For tissues in the body to work as well as they should, they require a healthy supply of oxygen. In normal red blood cells, oxygen is transported from the lungs to tissues all around the body by a molecule called haemoglobin.

Red blood cells which contain normal haemoglobin are disc-shaped. This is the perfect shape for moving throughout the blood vessels of the body unobstructed and unimpeded. However, the presence of sickle haemoglobin can cause major issues with the body’s ability to move oxygen around the body.

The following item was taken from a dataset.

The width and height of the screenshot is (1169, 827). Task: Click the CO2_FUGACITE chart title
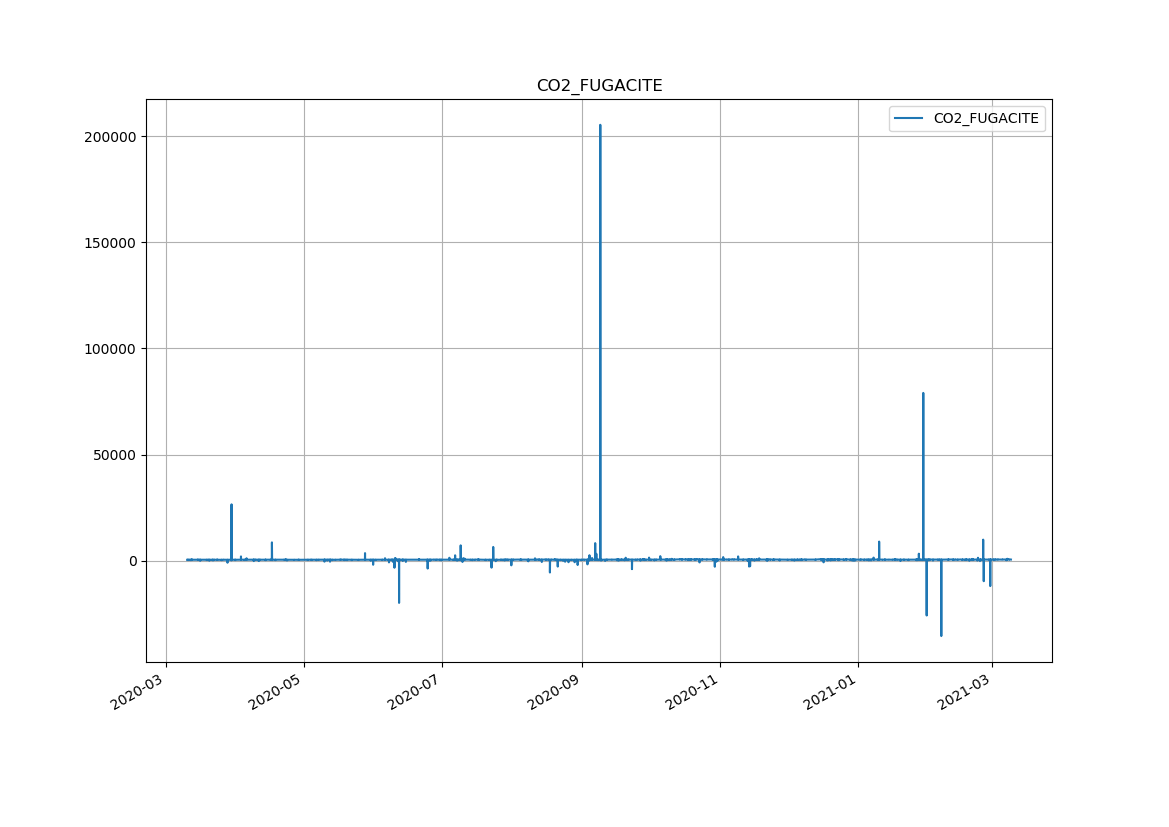click(599, 86)

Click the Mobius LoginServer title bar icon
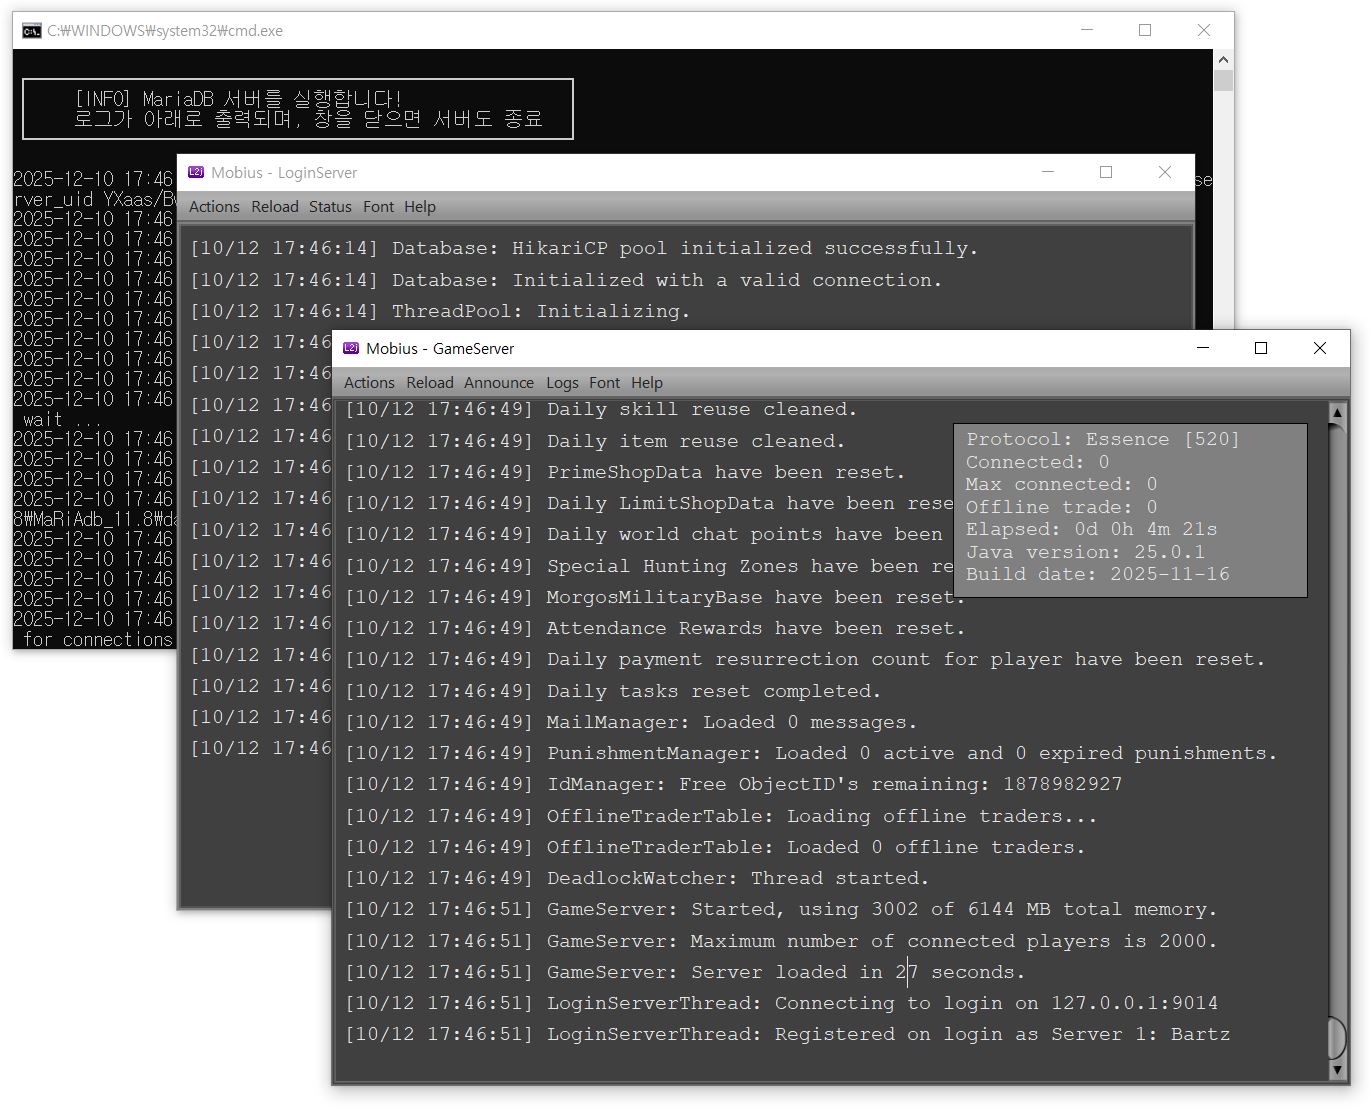pyautogui.click(x=196, y=172)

Sickle haemoglobin, also known as haemoglobin S, is characterised by the formation of abnormal stiff rods within the red blood cell. These stiff rods are responsible for the shape of what is termed a ‘sickle cell’.

The problem with sickle-shaped cells is that they are more inflexible than their disc-shaped counterparts, causing blockages and resulting in difficulties with the flow of blood through vessels through blockages. These blockages can significantly reduce oxygen levels in affected tissues. It is this oxygen deprivation in tissues which causes the severe pain and organ damage often associated with sickle cell disease (SCD).

Sickle cells are unlike their normal red blood cell counterparts in lifespan as well as shape, expiring after 10 to 20 days, rather than the 120 days of normal red blood cells. With the body having to work harder to replenish red blood cells for an SCD sufferer, anaemia is a common symptom.